A company which expressed interest in carrying out a controversial gas extraction technique in Fife has confirmed it is still interested in the area.
Cluff Natural Resources (CNR) has been granted a license to carry out underground coal gasification (UCG) at Largo Bay.
UCG involves drilling into the coal seams beneath the sea, piping oxygen into the seam and extracting the resulting gas which is then piped ashore.
In December, chief executive of the company Algy Cluff and CNR consultant Keith Leighfield – a former chief surveyor for British Coal – attended a public meeting in Methil to discuss the controversial process with a large crowd of interested locals.

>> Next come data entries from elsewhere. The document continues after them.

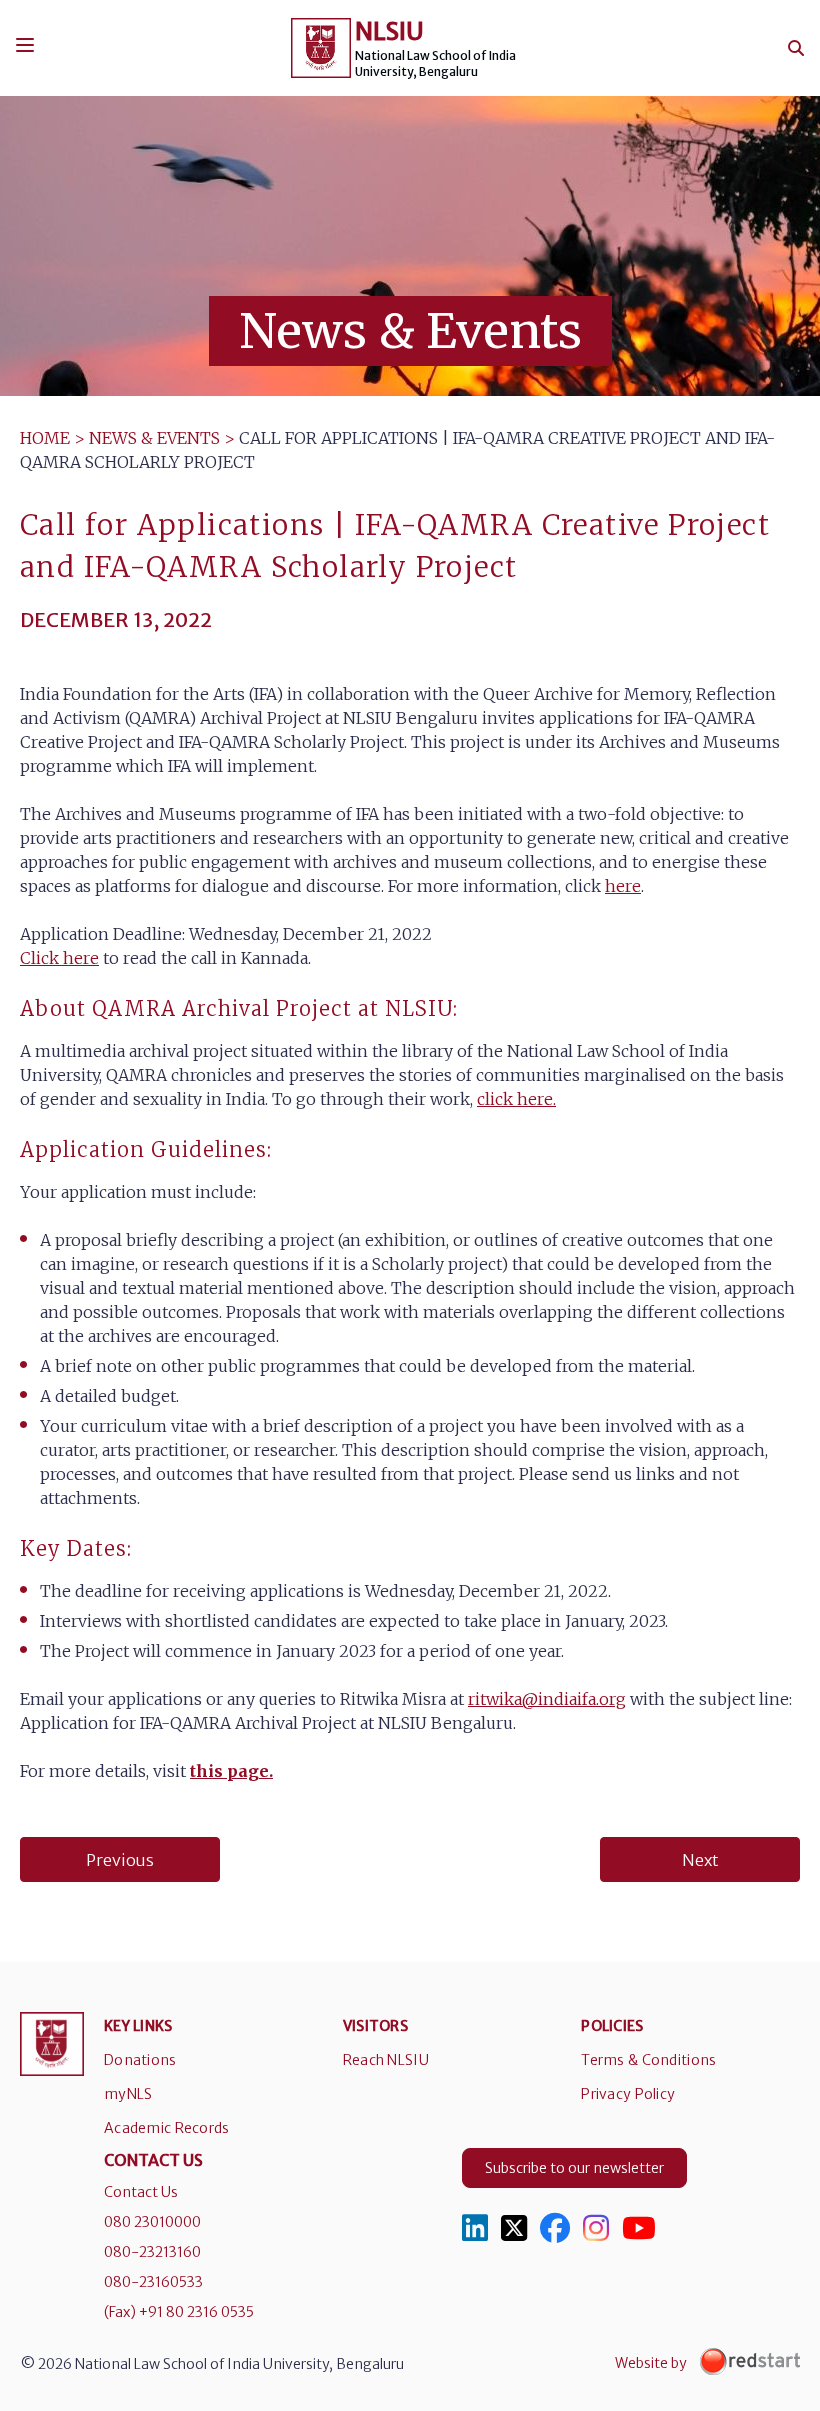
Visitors (375, 2026)
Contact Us (141, 2192)
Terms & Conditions (648, 2060)
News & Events (154, 438)
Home (45, 438)
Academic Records (166, 2128)
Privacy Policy (628, 2094)
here (623, 886)
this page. (231, 1771)
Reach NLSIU (386, 2060)
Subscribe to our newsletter (574, 2168)
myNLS (128, 2094)
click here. (516, 1099)
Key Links (138, 2026)
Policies (612, 2026)
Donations (140, 2060)
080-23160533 (153, 2282)
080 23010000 (152, 2222)
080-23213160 (152, 2252)
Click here (59, 958)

At the time, the pair explained that CNR was still in the process of carrying out feasibility studies in each of the areas it has been granted licenses, which also include the Firth of Forth at Kincardine, two areas in England and one in Wales.

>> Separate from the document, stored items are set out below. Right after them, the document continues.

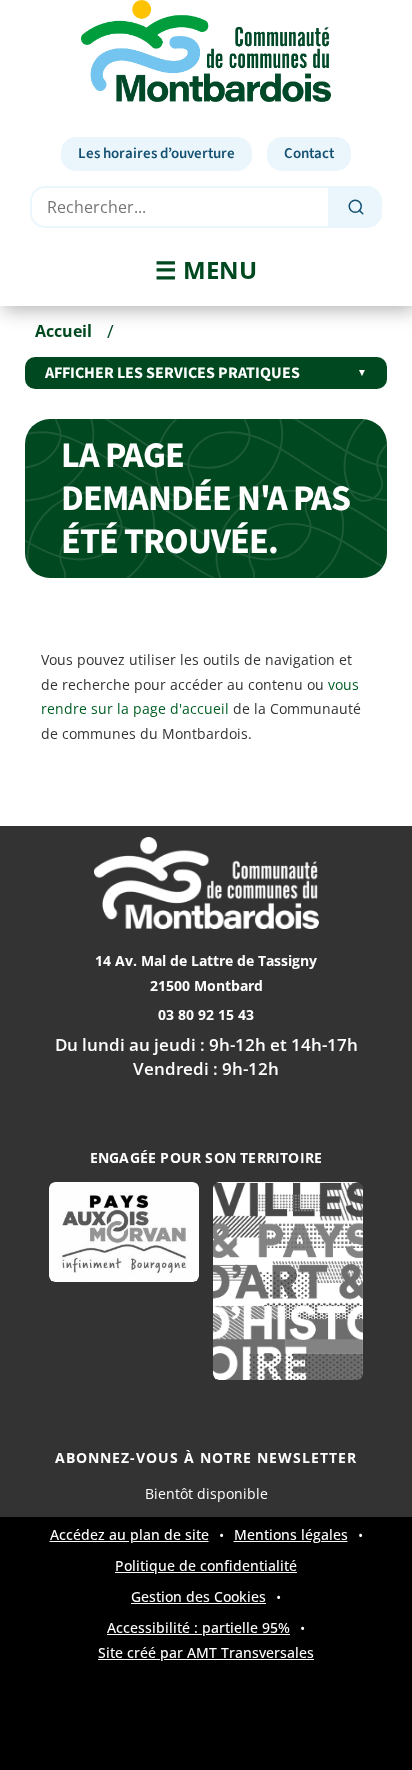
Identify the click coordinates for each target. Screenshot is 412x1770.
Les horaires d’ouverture (156, 153)
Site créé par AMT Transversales (206, 1653)
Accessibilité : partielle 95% (198, 1628)
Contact (309, 153)
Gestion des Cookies (198, 1597)
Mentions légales (291, 1535)
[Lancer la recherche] (356, 207)
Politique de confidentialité (206, 1565)
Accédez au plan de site (129, 1535)
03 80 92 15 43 (206, 1014)
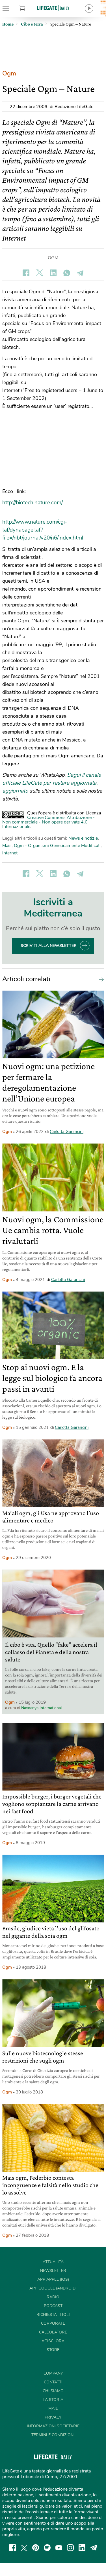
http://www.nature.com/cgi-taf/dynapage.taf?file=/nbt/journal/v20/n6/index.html (42, 530)
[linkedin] (82, 2547)
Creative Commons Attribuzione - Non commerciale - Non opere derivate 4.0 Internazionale (48, 822)
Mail (53, 2408)
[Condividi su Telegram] (80, 272)
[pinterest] (35, 2547)
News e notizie (83, 838)
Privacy (53, 2417)
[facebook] (12, 2547)
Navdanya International (41, 1708)
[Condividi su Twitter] (39, 272)
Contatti (53, 2382)
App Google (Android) (53, 2288)
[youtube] (58, 2547)
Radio (53, 2297)
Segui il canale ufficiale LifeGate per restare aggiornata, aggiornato (51, 783)
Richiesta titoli (53, 2314)
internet (10, 853)
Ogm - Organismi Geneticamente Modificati (57, 845)
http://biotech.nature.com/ (32, 502)
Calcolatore (53, 2332)
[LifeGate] (53, 8)
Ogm (9, 73)
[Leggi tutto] (100, 979)
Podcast (53, 2305)
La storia (53, 2399)
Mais (7, 845)
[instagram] (70, 2547)
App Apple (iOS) (53, 2279)
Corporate (53, 2323)
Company (53, 2373)
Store (29, 8)
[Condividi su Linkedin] (53, 272)
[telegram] (93, 2547)
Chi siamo (53, 2391)
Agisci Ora (53, 2341)
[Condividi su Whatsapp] (66, 272)
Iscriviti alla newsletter (48, 945)
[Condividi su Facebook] (26, 272)
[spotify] (47, 2547)
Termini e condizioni (53, 2435)
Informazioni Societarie (53, 2426)
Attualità (53, 2262)
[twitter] (24, 2547)
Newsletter (53, 2270)
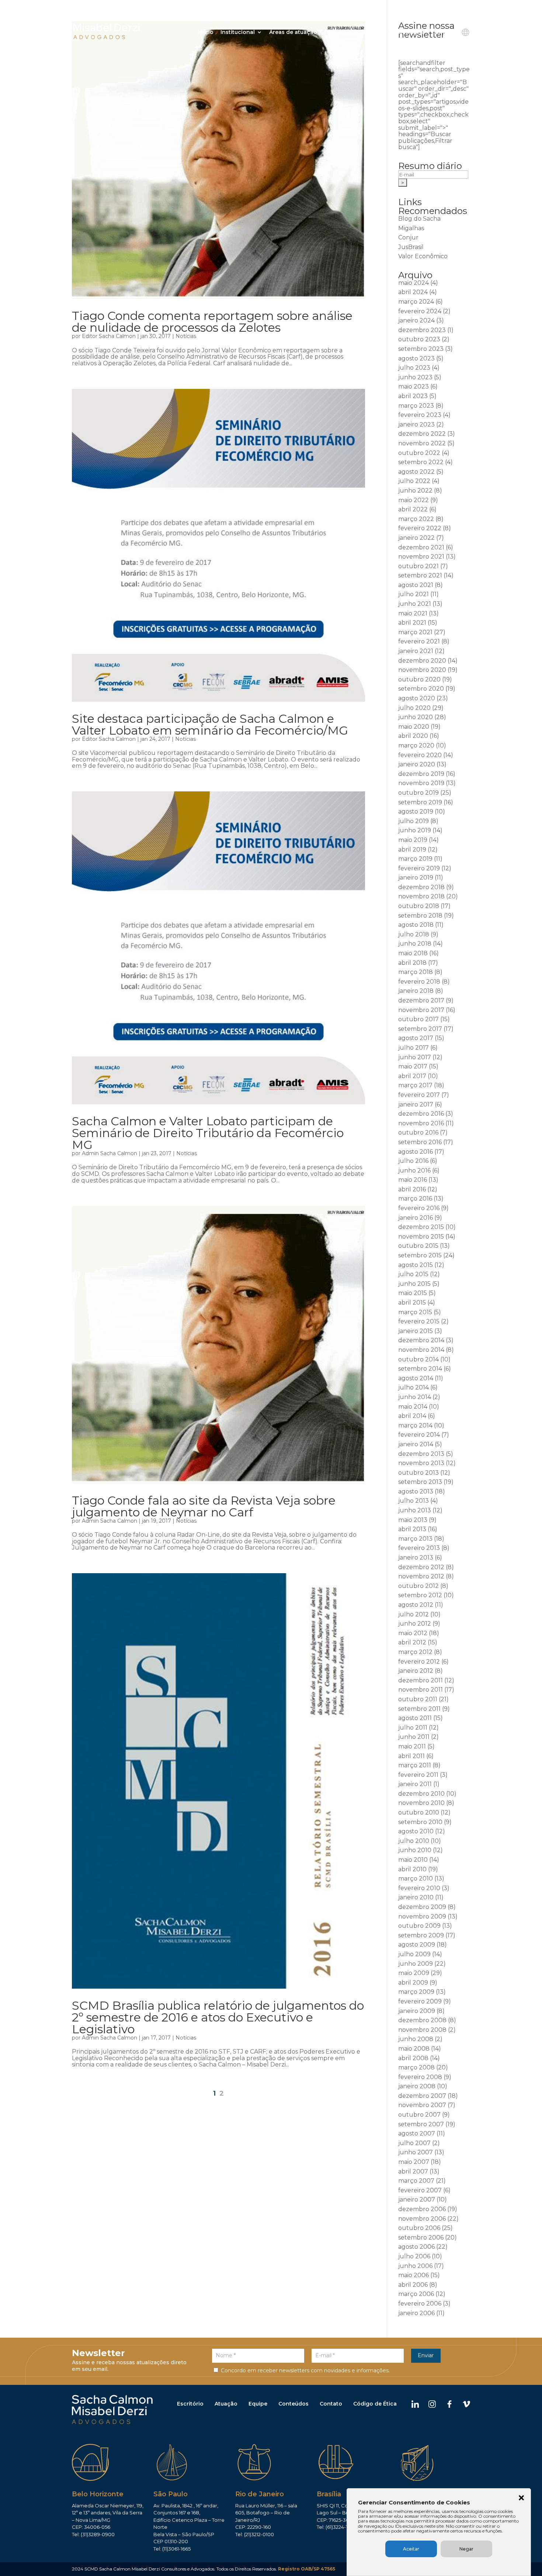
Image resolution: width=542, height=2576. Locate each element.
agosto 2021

So far, deep underground UCG has never been tested off-shore.
Earlier this week, a spokesman from CNR confirmed to the Mail that these studies were still being carried out, and would most likely carry on into next year.

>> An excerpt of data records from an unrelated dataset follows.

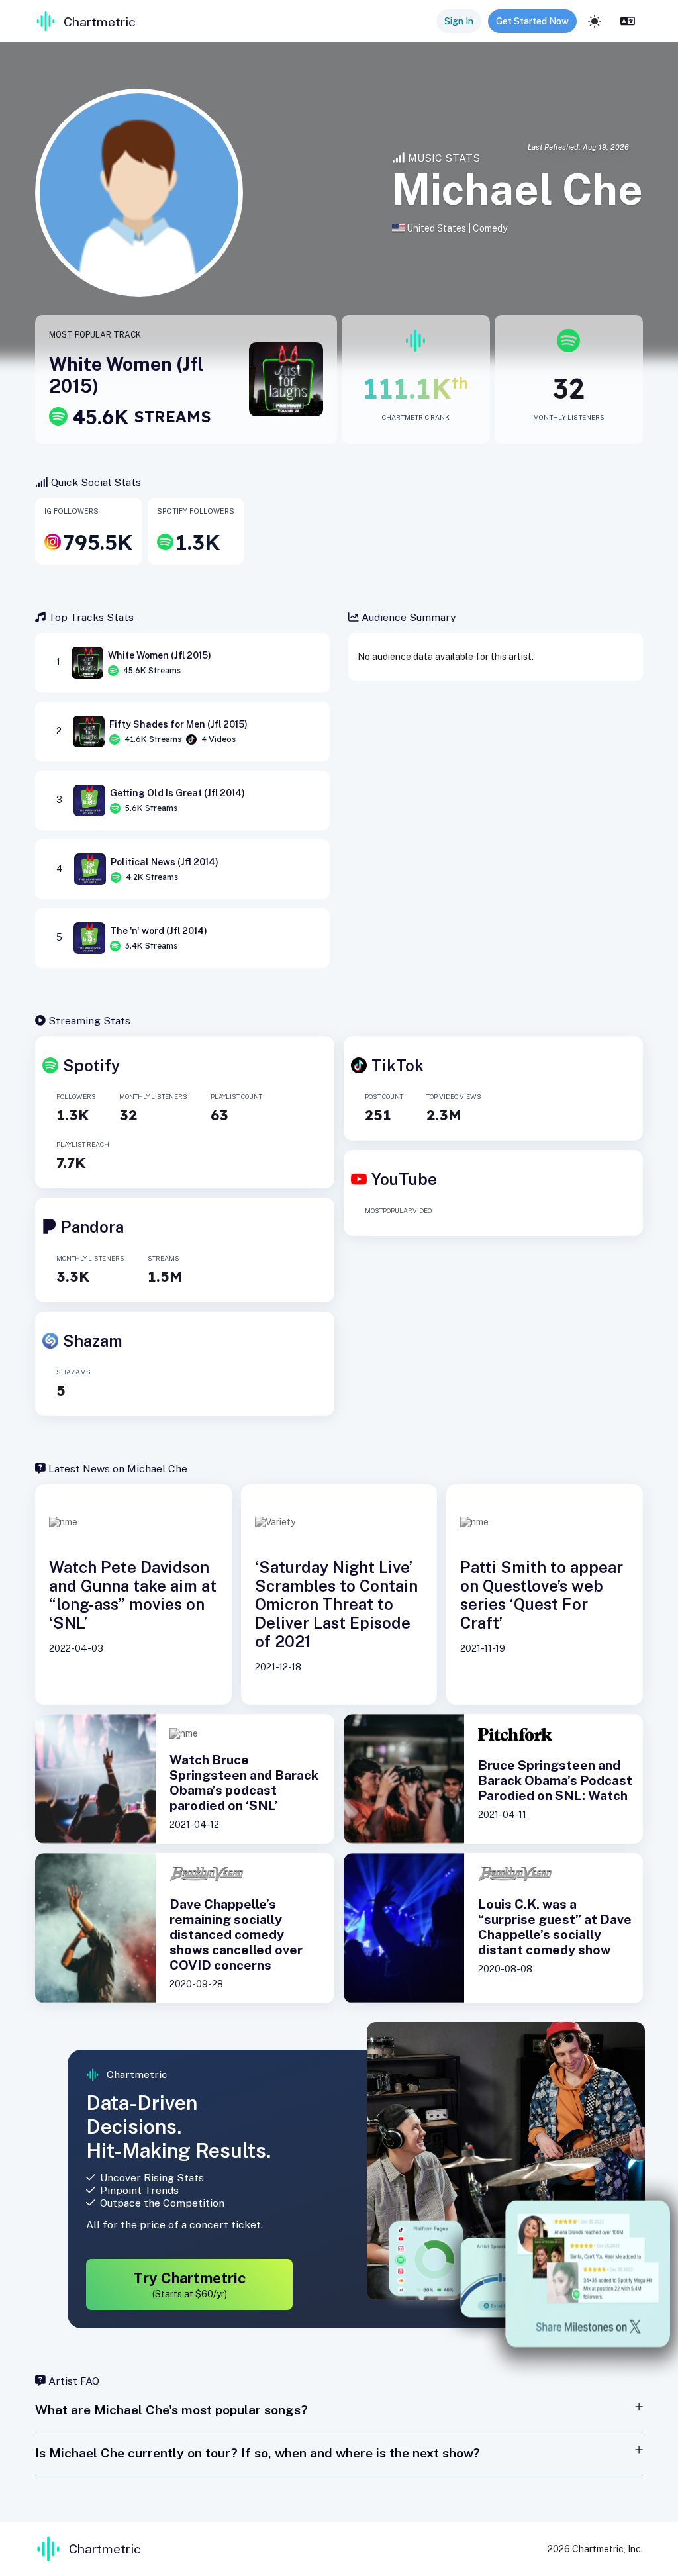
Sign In (458, 21)
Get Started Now (532, 21)
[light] (594, 21)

The spokesman said: “Largo Bay is one of five licence areas granted to Cluff Natural Resources in 2013.
“All are under active consideration as potential sites for a UCG development, but no decisions have been made yet.
“Our plan is to identify a number of locations for a UCG project within the portfolio and select one or two sites for further development.
“The geological process is quite involved, Largo Bay is one of the largest and we do not expect to complete it before the end of the year.”
The spokesman also noted that although no further meetings are planned for the near future “we will be keeping the press and local community informed of progress”.
Councillor Tom Adams, chairman of the Levenmouth area committee, helped to organise the public meeting held in December.
He confirmed to the Mail that he had had no contact with CNR or Mr Cluff since then.